POR FAVOR NÃO ME APERTE O PESCOÇO!
Junho 27, 2013
J.J. Faria Santos
De certa forma, posso afirmar que sou uma espécie de antigourmet – não tenho apetência por comidas sofisticadas ou exóticas, nem sequer tenho o culto da refeição, entendida como o espaço por excelência para o cultivo das amizades ou dos interesses. Um almoço ou um jantar, regra geral, representam apenas o ritual necessário para a ingestão de calorias indispensáveis à sobrevivência. Programas como o Masterchef ou o Hell’s Kitchen aborrecem-me: demasiada testosterona, demasiada meritocracia, demasiada relevo ao empratamento em detrimento do apelo do sabor, demasiado novo-riquismo gastronómico (como se o maior deleite da fruição de determinado prato residisse na enunciação do seu nome, género “espuma de beterraba em cama de espargos”).
As minhas competências na matéria resumem-se ao básico, ao muito básico.
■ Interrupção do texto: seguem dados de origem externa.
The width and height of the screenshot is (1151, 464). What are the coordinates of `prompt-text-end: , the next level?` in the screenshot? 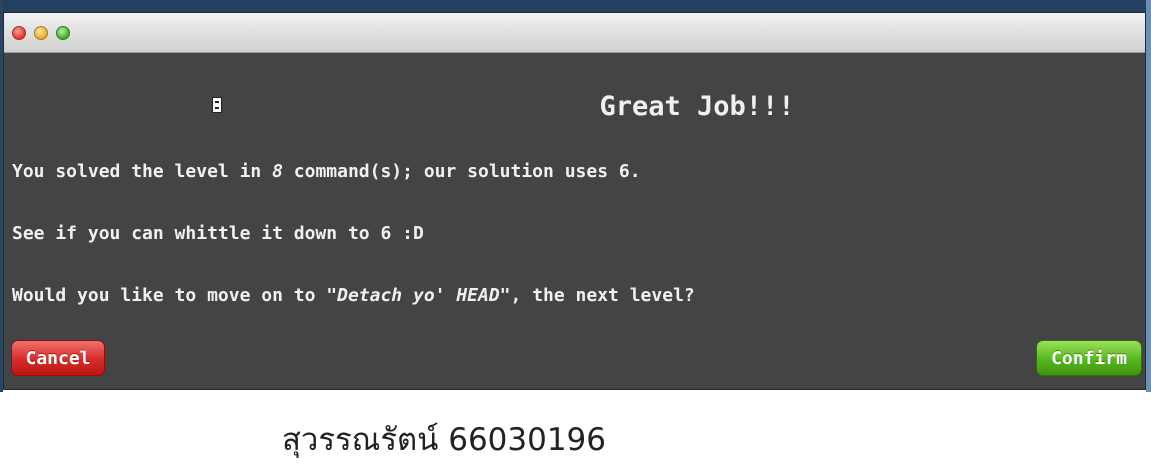 It's located at (602, 296).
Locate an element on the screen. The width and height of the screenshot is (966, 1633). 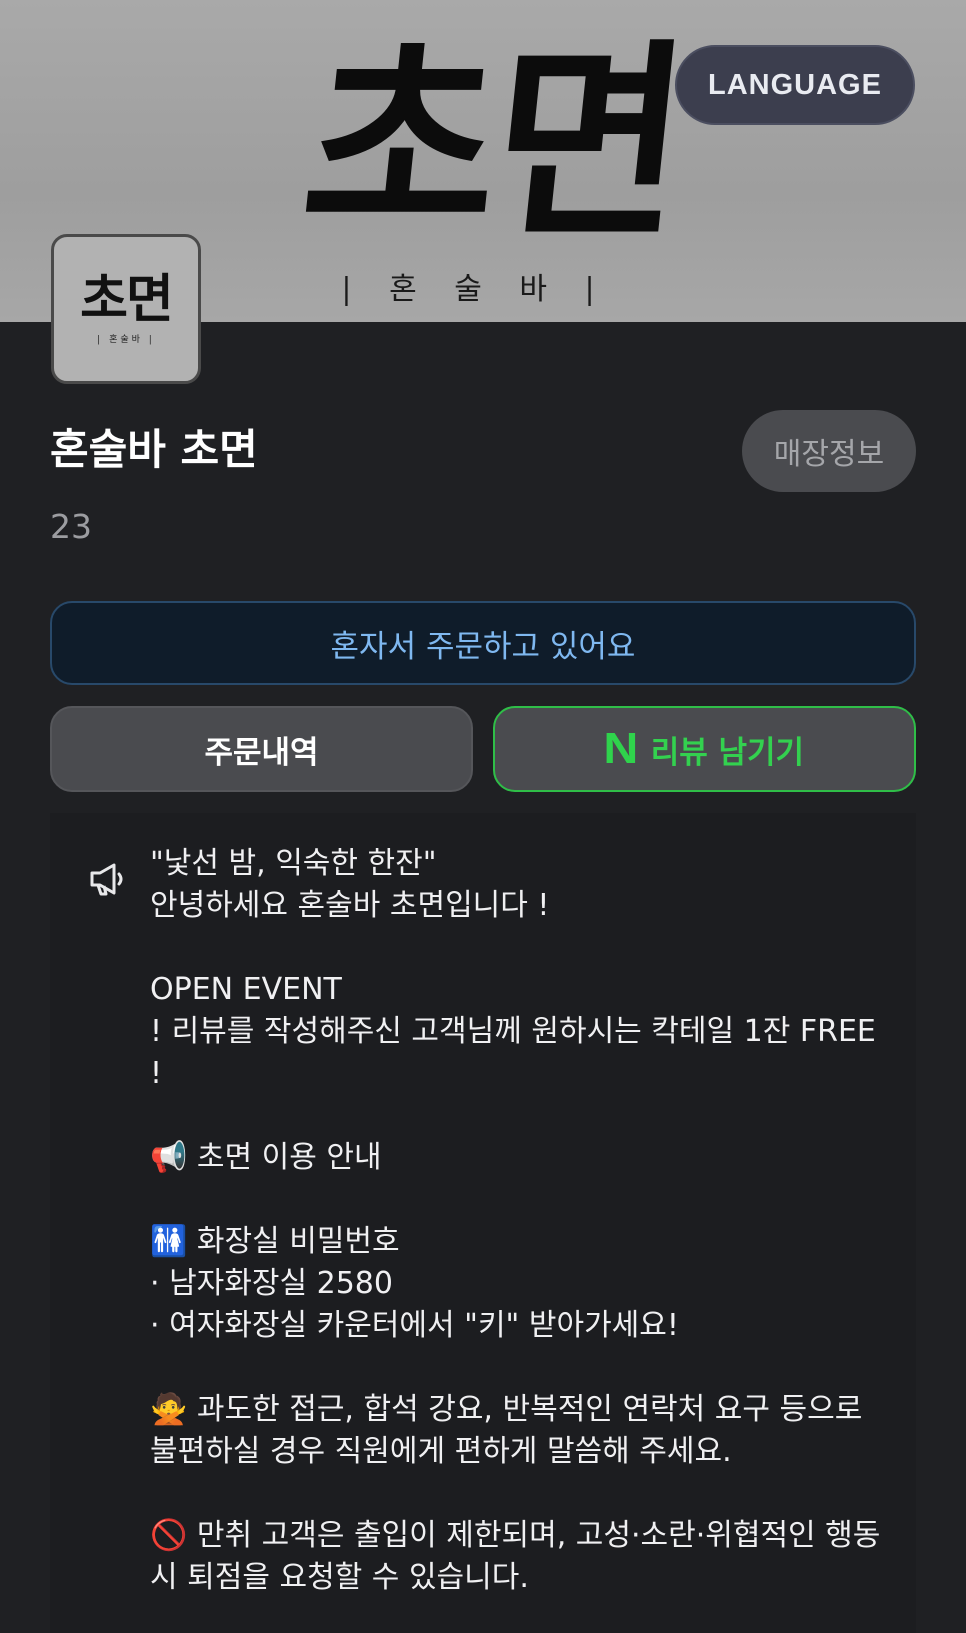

A minha última experiência (sintomaticamente uma sobremesa) foi um doce de colher, que incluía leite condensado, queijo mascarpone e bolachas de chocolate, disposto em taças enfeitadas com fisális. Claro que grande parte do prazer da confecção consistiu na repetida pergunta que persistiu em assomar-me ao cérebro: e se eu desatasse a comer isto tudo às colheres mesmo antes de estar pronto?
É esta celebração jubilosa da gula que eu aprecio nos programas de Nigella Lawson, a voluptuosa dança de recipientes e talheres, a glamourosa e quase pecaminosa cedência ao prazer da degustação que não se envergonha de recorrer ao básico ousando dar-lhe um toque sublime.
Ora, sucede que recentemente Charles Saatchi, milionário coleccionador de arte e marido de Lawson, agarrou-lhe o pescoço várias vezes durante uma discussão num restaurante em Londres. Nigella saiu do restaurante em lágrimas. Saatchi alegou que tudo não passara de um “arrufo” e que estava apenas a ser enfático. Será prática comum no seio da aristocracia financeira inglesa apertar o pescoço do interlocutor quando se pretende enfatizar algo? O que é certo é que, apesar do desconforto e mesmo choque de alguns observadores da cena, ninguém interveio. Num comentário reproduzido no site do Guardian , Suzanne Moore questionou-se: “Se um homem tivesse as mãos em volta do pescoço de outro homem durante a refeição, os empregados comportar-se-iam como se isso fosse normal?”.
Moore diz que Saatchi é um figurão que não se preocupa com gentilezas. Sendo Nigella profissionalmente bem-sucedida (com os proventos financeiros inerentes), estará disposta a aturar este troglodita com privilégios? É que ainda por cima, afronta das afrontas, Saatchi odeia a comida dela.